Very preliminary findings include:
- Temperature: an overall positive trend, with an increase of 0.8 °C during the most recent 10 years.
- Sea level: compared to 1990 levels, on average an increase of between 3.8 and 4.6 inches (97 to117 mm).
- Rainfall: no statistically significant change in total rainfall. However, a notable decrease in the number of rain days, and an increase in high-intensity rain days are observed.
Evaluating ECMWF weather forecasts for the Maldives region
Continuing advances in numerical weather prediction from forecasting centres around the world, including ECMWF, are providing weather forecasts with ever improving accuracy. However, the application of such forecasts in the Maldives is very much limited by the fine resolution that would be needed to represent the country even at the atoll (group of islands) level.
The island-specific meteograms available from ECMWF are one of the main tools used in operational weather forecasting for the public and aviation, produced by the 12-member forecaster team working around the clock at Maldives Meteorological Service.
Figure 3: ECMWF meteogram for Malé City, the capital of the Maldives.
The 9 km resolution ECMWF forecast products perform reasonably well on average, especially over relatively larger islands such as Malé City, however a high miss rate is likely over smaller islands.
During my time in ECMWF, I aim to run a validation study of the ECMWF model outputs for the Maldives area using the 30 years of data available across our five weather observation stations. In doing so, I hope to produce an error margin that can assist in more informed and quantitative usage of the model in forecasts.
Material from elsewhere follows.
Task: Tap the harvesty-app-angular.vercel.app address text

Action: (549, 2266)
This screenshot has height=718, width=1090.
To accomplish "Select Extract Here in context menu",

Additionally, using the available in situ observations to validate satellite data will help to expand the data availability of the country both spatially and temporally.
These outputs can help to pave the way to building greater confidence in using model data as well as satellite-derived data in weather forecasting and sustainable development initiatives in the country. With increased confidence, the forecasts can undoubtably be better used in early warning, as well as disaster preparedness and building resilience both at national and island level.
My work under the Fellowship will also contribute to more detailed understanding of the current and future impacts of climate change, which in turn could facilitate a more solid footing in the discussions toward loss and damage. In climate negotiations, loss and damage refers to financial assistance for poorer countries badly affected by climate change impacts and for which there was a major breakthrough agreement at COP27, the most recent UN climate talks in November 2022.